Here are the results of iterating through Newton’s Method for this root.
\[\begin{align*}{x_{\,1}} & = {x_{\,0}} - \frac{{f\left( {{x_{\,0}}} \right)}}{{f'\left( {{x_{\,0}}} \right)}} = 0.06666666667 & \hspace{0.5in} & {\mbox{No decimal places agree}}\\ {x_{\,2}} & = {x_{\,1}} - \frac{{f\left( {{x_{\,1}}} \right)}}{{f'\left( {{x_{\,1}}} \right)}} = 0.06639231824 & \hspace{0.5in} & {\mbox{Accurate to three decimal places}}\\ {x_{\,3}} & = {x_{\,2}} - \frac{{f\left( {{x_{\,2}}} \right)}}{{f'\left( {{x_{\,2}}} \right)}} = 0.06639231426 & \hspace{0.5in} & {\mbox{Accurate to eight decimal places}}\end{align*}\]So, it looks like the estimate of the middle root is : \(\require{bbox} \bbox[2pt,border:1px solid black]{{x \approx 0.06639231426}}\).
Show Step 4For the right most root let’s start with \({x_{\,0}} = 4.5\). Here are the results of iterating through Newton’s Method for this root.
\[\begin{align*}{x_{\,1}} & = {x_{\,0}} - \frac{{f\left( {{x_{\,0}}} \right)}}{{f'\left( {{x_{\,0}}} \right)}} = 4.380952381 & \hspace{0.5in} & {\mbox{No decimal places agree}}\\ {x_{\,2}} & = {x_{\,1}} - \frac{{f\left( {{x_{\,1}}} \right)}}{{f'\left( {{x_{\,1}}} \right)}} = 4.375763556 & \hspace{0.5in} & {\mbox{Accurate to one decimal place}}\\ {x_{\,3}} & = {x_{\,2}} - \frac{{f\left( {{x_{\,2}}} \right)}}{{f'\left( {{x_{\,2}}} \right)}} = 4.375753856 & \hspace{0.5in} & {\mbox{Accurate to four decimal places}}\\ {x_{\,4}} & = {x_{\,3}} - \frac{{f\left( {{x_{\,3}}} \right)}}{{f'\left( {{x_{\,3}}} \right)}} = 4.375753856 & \hspace{0.5in} & {\mbox{Accurate to nine decimal places}}\end{align*}\]So, it looks like the estimate of the right most root is : \(\require{bbox} \bbox[2pt,border:1px solid black]{{x \approx 4.375753856}}\).
Show Step 5Using computational aids we found that the actual roots of this equation to be,
\[x = - 3.44214616993\hspace{0.5in}x = 0.0663923142603\hspace{0.5in}x = 4.37575385567\]Note that these weren’t actually asked for in the problem and are only given for comparison purposes.
As a final warning about Newton’s Method, be careful to not assume that you’ll get six (or better in some cases) decimal places of accuracy with just a few iterations.
These problems were chosen with the understanding that it would only take a few iterations of the method.
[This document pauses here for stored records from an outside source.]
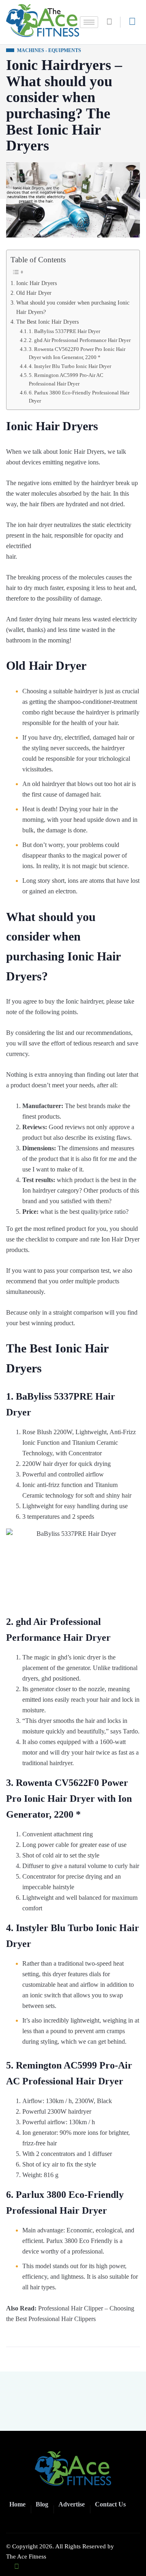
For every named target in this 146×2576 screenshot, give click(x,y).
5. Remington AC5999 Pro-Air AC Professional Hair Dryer (66, 379)
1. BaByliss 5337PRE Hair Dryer (64, 331)
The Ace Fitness (26, 2556)
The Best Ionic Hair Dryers (47, 321)
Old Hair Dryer (34, 293)
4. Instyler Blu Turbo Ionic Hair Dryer (70, 366)
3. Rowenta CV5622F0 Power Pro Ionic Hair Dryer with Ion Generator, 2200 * (77, 353)
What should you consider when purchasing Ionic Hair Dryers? (72, 307)
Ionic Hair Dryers (36, 283)
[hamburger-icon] (89, 22)
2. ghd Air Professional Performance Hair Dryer (80, 340)
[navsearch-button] (112, 22)
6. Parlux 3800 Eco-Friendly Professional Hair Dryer (79, 397)
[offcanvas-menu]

There are problems and/or choices of \({x_{\,0}}\) for which it will take significantly more iterations to get any kind of real accuracy, provided the method even works for that equation and/or choice of \({x_{\,0}}\). Recall that we saw an example in the notes in which the method failed spectacularly.